» **SET PROBLEM 1**
In the bareboat charter thread, why did the poster book the Lavezzi 42 for two weeks instead of one? Answer in one to three sentences.
» **SET PROBLEM 2**
Condense the paragraph of the bareboat charter thread that begins "I lived in the BVI for 25 years" into a few short sentences, keeping its main facts.
» **SET PROBLEM 3**
Carry on the bareboat charter thread from its final line.

» **PASSAGE**
========
# Bareboat Charter Pricing and your charter experiences



## NVCATS (Oct 20, 2012)

I was hoping we could discuss various charter companies and the brokers that all of us sailors book with and how did the charters go now we are home? How was the service, quality of the boat and pricing. What about the destinations you have chartered will you go back or explore new places next time. I'll be first


----------



## NVCATS (Oct 20, 2012)

I lived in the BVI for 25 years sailing around on a big catamarans and always kinda looked at bareboaters as weekend Warrior's. There were very few catamarans around so being young at the time and having a real fast 60 ft cat we would find fun sailing up and down the Sir Francis Drake channel hunting bareboaters and their monohulls to just go flying by them, always waving of course. Well things change and one day you wake up and make a huge mistake... you sell your boat. 
I miss my Shadowfax but there is hope new life means new turns, My girlfriend decided she wanted to try sailing after hearing some stories and we began the search. I found my way to Latesail and the pricing was right there in your face. I found it a great way to find a good deal and so not being worried so much about the boat other than being a roomy cat. We ended up with VPM in St Martin, which turned out to be a great company and the base team was very nice. We took Lavezzi 42 for 2 weeks, there was no way I was going to spend all that money and time getting there to spend only a week, price wasn't that much more for 2 weeks than one so was not hard to see the light. We sailed from St Martin to Tintamar then on to La Fortune, St Barts and spend a few days around St Barts. Having Night sailing permission we then headed to St Kitts for a over night sail and continued direct on to Nevis where we spent the night and day. Sailing behind St kitts was nice as the wind calmed and the newbies could sleep as we drifted along. There was a tall ship anchored out, she was all light up as we sailed south into the channel between the islands. Nevis was as I remember and I actually made the custom guy laugh...took a while but he did finally laugh. Got pictures taken with the police at the station as we did the final clear in and headed out for a cab ride around Nevis... very cool. Next morning we headed to Barbuda... The only Island I had never been to. We fished on the way across caught a Mackerel and anchored before sunset. Wow Barbuda is amazing 17 miles of Pristine and undeveloped beach. We got cleared , which was not a easy task they were all nice but it was a journey in itself. The swell was up a little so we headed to the north reef and found our way all the way in, thanks to a very accurate Chris Doyle Guide book. We spent a few days there snorkeling... just amazing. Early in the morning we headed into another over night sail to Anguilla. Then back to St Martin where we spent a few days in Grand Case. Clearing in on the French side is a pain if you arrive midday when there on vacation for lunch, I mean really.
========
» **PROVIDED RECORDS**

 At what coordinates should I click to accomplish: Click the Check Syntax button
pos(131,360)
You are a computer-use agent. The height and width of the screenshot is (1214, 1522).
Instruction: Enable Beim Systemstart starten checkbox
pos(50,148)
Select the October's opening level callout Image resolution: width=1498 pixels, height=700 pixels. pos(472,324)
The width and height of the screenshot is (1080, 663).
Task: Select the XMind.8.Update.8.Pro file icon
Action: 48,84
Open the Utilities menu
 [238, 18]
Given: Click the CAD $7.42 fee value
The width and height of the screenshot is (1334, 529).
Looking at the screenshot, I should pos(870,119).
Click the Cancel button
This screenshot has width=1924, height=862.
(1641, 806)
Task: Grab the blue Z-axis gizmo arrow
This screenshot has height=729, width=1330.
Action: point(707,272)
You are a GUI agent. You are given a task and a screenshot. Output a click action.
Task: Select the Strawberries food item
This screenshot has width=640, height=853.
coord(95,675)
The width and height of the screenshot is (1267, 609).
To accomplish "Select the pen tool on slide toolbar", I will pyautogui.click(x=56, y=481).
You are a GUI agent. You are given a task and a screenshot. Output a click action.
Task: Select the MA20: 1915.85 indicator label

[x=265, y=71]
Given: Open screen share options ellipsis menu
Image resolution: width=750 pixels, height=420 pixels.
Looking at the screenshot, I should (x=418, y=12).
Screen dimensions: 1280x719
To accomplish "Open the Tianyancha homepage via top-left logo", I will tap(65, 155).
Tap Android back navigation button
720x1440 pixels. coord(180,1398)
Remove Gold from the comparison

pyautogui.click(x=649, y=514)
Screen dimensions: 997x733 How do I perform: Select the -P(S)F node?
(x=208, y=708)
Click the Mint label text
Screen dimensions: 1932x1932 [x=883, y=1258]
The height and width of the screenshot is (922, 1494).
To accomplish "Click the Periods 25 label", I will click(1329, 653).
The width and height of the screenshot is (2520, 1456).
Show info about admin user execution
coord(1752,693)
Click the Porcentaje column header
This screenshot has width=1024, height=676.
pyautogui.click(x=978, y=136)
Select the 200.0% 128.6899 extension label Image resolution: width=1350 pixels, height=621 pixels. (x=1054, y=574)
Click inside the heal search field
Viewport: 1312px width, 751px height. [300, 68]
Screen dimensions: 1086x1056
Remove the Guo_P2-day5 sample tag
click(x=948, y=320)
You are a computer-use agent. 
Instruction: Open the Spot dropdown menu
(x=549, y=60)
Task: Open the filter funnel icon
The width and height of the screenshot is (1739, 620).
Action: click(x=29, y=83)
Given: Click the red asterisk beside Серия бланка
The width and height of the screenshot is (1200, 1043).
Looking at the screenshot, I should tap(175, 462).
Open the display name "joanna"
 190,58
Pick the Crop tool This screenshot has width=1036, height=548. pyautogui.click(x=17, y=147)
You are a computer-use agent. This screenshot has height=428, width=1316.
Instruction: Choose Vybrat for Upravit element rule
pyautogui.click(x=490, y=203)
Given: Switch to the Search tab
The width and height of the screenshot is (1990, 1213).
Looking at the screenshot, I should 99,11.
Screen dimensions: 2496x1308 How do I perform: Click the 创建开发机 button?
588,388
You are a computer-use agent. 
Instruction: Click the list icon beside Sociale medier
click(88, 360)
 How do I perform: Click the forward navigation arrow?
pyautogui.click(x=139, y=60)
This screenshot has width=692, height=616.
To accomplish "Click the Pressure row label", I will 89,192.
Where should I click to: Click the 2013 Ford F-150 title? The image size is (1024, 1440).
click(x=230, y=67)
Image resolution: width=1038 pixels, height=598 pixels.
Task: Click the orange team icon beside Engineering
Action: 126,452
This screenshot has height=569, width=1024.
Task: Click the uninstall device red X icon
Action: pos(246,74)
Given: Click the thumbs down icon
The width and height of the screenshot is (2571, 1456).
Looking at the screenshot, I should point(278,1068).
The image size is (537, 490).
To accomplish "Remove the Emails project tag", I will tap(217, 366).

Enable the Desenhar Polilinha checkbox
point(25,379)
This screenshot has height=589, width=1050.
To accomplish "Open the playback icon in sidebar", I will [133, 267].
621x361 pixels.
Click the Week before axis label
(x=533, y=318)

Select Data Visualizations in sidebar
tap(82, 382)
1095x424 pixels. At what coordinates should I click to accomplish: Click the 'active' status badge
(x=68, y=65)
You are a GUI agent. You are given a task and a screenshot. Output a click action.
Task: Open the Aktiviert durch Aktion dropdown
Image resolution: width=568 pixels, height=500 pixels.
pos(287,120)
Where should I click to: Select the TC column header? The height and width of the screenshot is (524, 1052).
========
» **EXERCISE OUTPUT 1**
Spending all that money and time to get there for only one week made no sense to the poster. Two weeks also cost not much more than one.

» **EXERCISE OUTPUT 2**
The poster lived in the BVI for 25 years, sailing big catamarans, and saw bareboaters as weekend warriors. Catamarans were rare then, so the young poster would take a fast 60 ft cat up and down the Sir Francis Drake channel, flying past bareboaters in their monohulls and always waving. Later the poster made a huge mistake and sold the boat.

» **EXERCISE OUTPUT 3**
Cost of charter 2 weeks $4200
Insurance $450
Lavezzi 42 rating is a 8 out of 10 
Nice boat clean, cozy, sailed like 2 monohulls tied together mind you but I'm spoiled with a Spronk Cat
VPM Great company, nice people, Quick Vessel check out and in
Latesail good broker and website.
provisioning $2000
Fuel $80
water $6
Booze $500 go figure
customs $100
Taxi airport $150 6 pax
Airfare $1000 each to SXM



We booked direct next year with VPM and got the same boat in Martinique for 21 days and had a great time sailing north. I share that in another post


----------



## chrondi (Mar 24, 2004)

I remember VPM being a very efficient and cost-effective company, present in the Caribbean and elsewhere ten years back. I'm particularly glad to see that their performance is equally good today ...


----------



## NVCATS (Oct 20, 2012)

chrondi said:


> I remember VPM being a very efficient and cost-effective company, present in the Caribbean and elsewhere ten years back. I'm particularly glad to see that their performance is equally good today ...


Yes they got bought out by Barone Yachting... boats are in good shape and they list there deals on their site, easy to find and book. Late Sail charges them 30% commission to send a client their way.


----------



## sachingautham911 (Dec 6, 2012)

Dubai and Abu Dhabi are some of the great locations for yachting, sailing and boating vacations. We can find so many affordable companies that are providing high quality professional yacht charters.


----------



## Minnewaska (Feb 21, 2010)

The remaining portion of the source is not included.